# Misono Swedish Steel gyuto 240



## Aaron Pankonin (Jul 24, 2017)

This was my first Japanese knife purchase after reading so many helpful reviews on Cheftalk. My criteria was that I wanted a western style handle, carbon blade, flat profile, 240mm+ blade, budget under $150.

I never used a chefs knife over 8", but wanted to try one. This quickly eliminated MAC and Masomoto based on budget. I was also interested in the Masahiro line, but preferred the blade profile of the Misono Swedish Carbon. I'm sure there are many others in this price range and size, but I am happy with the selection.

Out of the box the knife was sharper than any I had used before. Since then I've touched it up on a 3000/8000 whetstone and will use a leather strop too. It has been an eye opening experience to use a truly sharp knife in the kitchen. The handle is comfortable and the overall fit and finish was very good. I prefer stainless handle pins and these are brass.

It is taking some learning to use the extra length blade, but this has quickly become my go to knife. My chef knife went from being never used, to me looking for things to cut up in the kitchen.

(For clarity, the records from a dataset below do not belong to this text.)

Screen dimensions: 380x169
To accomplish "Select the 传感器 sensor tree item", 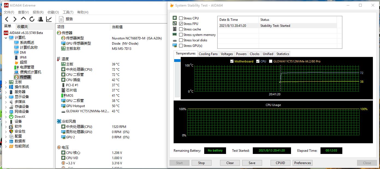I will click(25, 77).
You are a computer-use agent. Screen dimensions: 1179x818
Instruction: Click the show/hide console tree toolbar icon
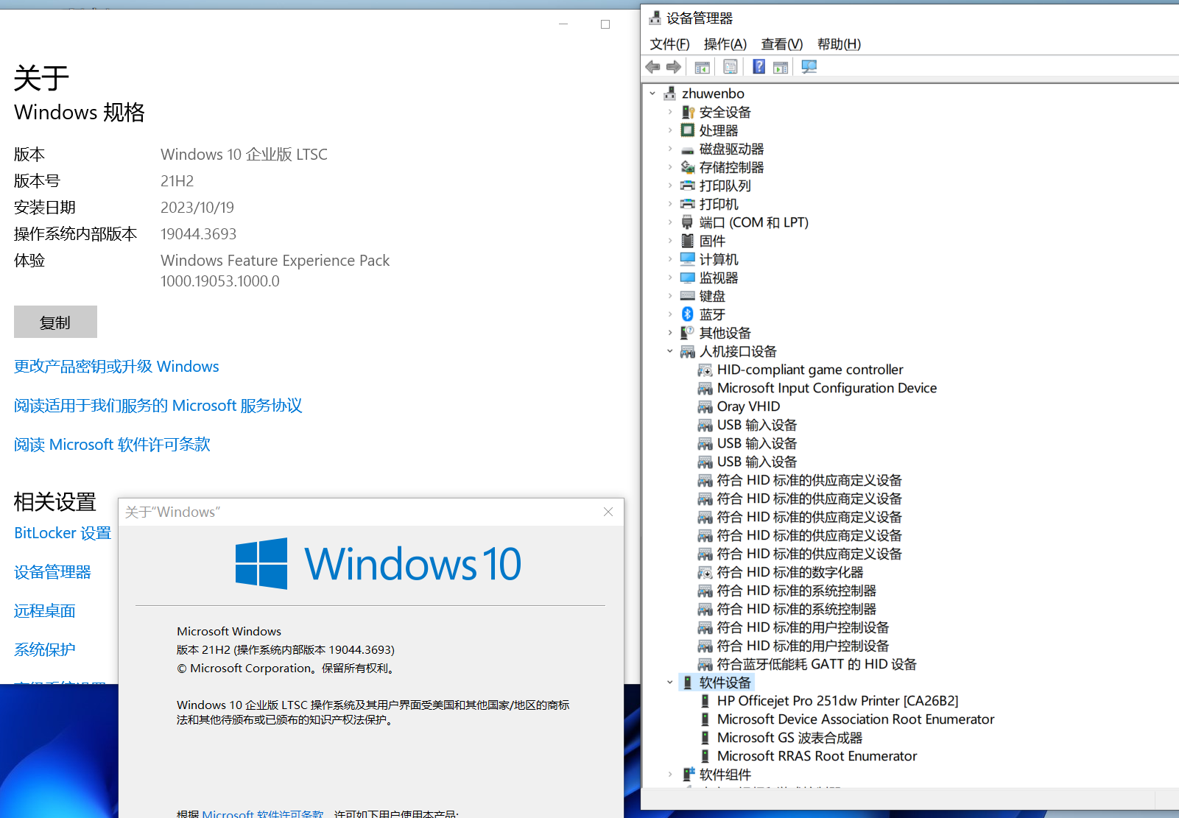[x=702, y=67]
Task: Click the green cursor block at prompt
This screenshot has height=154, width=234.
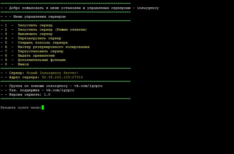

I prepare guacamole and pico de gallo often and used to dread squishing tomatoes for the dish. Now the are properly sliced and chopped. It makes easy work of carrots and even sweet potatoes.

The reviews I read did indicate the blade is highly reactive and I did notice this after a couple of uses. I used a mustard to patina the blade and it has held up well so far. Some may or may not like the designs etched in the blades, but I like it.


----------



## rick alan (Nov 15, 2012)

Aaron Pankonin said:


> View attachment 64139
> T
> I prepare guacamole and pico de gallo often and used to dread squishing tomatoes for the dish. Now the are properly sliced and chopped. It makes easy work of carrots and even sweet potatoes.


Slicing food, as opposed to crushing it, makes a difference in any dish, and some more so then others. Thin and sharp ALWAYS wins the day. Thanks for the follow up, we always appreciate hearing from those who come here for advice.


----------



## morning glory (May 28, 2015)

Hungarian Goulash using beef shin. I bought some Hungarian paprika on the internet - its a revelation, completely different from other paprika I've had and very hot! I marinated the beef in the paprika overnight.










Then slow cooked it with caraway seeds and chicken stock. I added a little cornflour to thicken the sauce. The green peppers were cooked separately to preserve their colour.


----------



## rick alan (Nov 15, 2012)

MG, aren't you actually looking for the monthly challenge?


----------